*** Opening Records shown ***
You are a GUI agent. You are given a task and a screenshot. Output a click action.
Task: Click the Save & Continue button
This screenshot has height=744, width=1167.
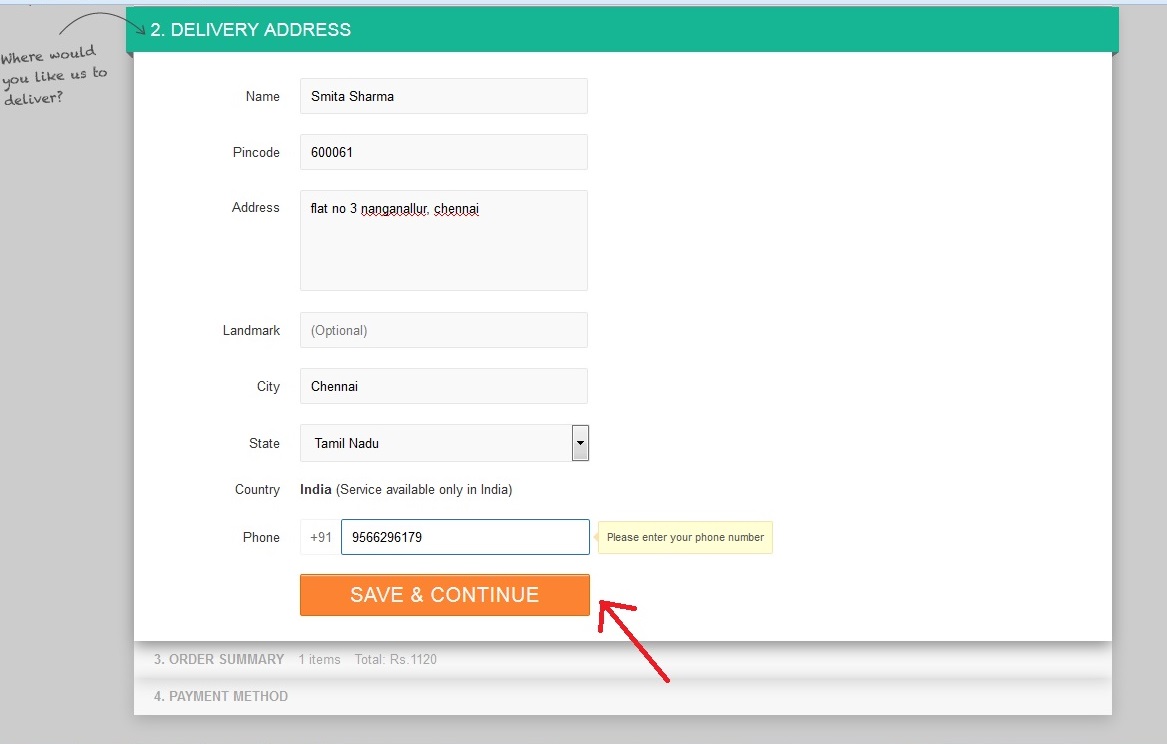click(x=443, y=594)
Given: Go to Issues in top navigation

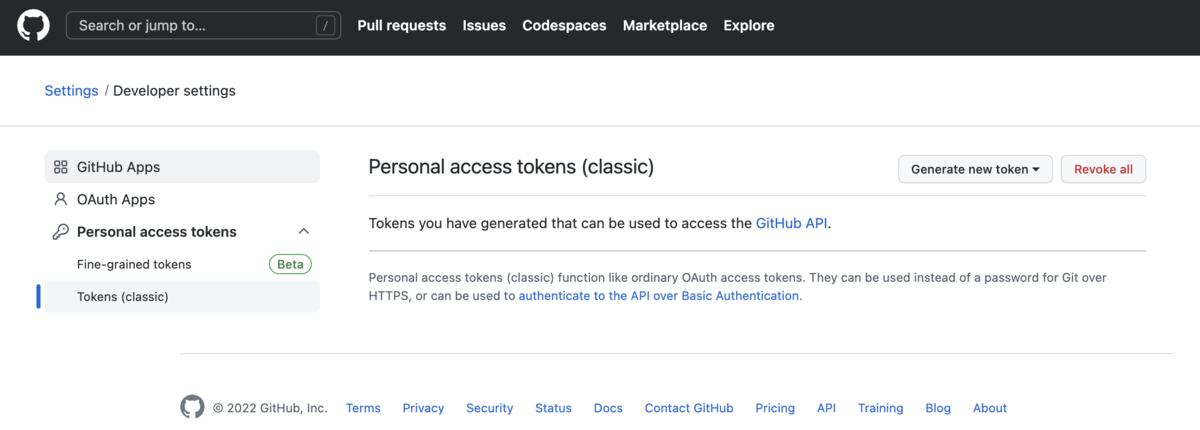Looking at the screenshot, I should [484, 26].
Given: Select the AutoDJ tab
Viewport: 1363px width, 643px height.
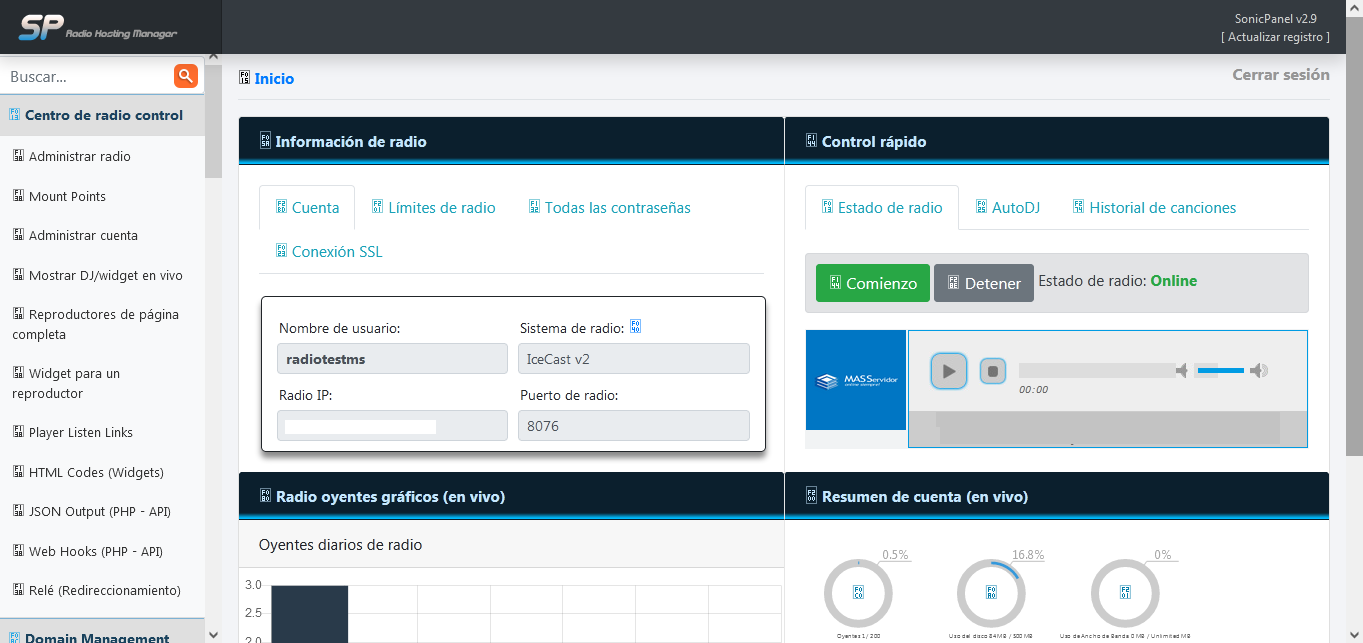Looking at the screenshot, I should pyautogui.click(x=1008, y=208).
*** Closing Records shown ***
Exercise brief:
Leave the pictures out. Transcribe exactly the lines from the one with "Given: Select the AutoDJ tab" through the end of the records.

Result of the task:
Given: Select the AutoDJ tab
Viewport: 1363px width, 643px height.
Looking at the screenshot, I should pyautogui.click(x=1008, y=208).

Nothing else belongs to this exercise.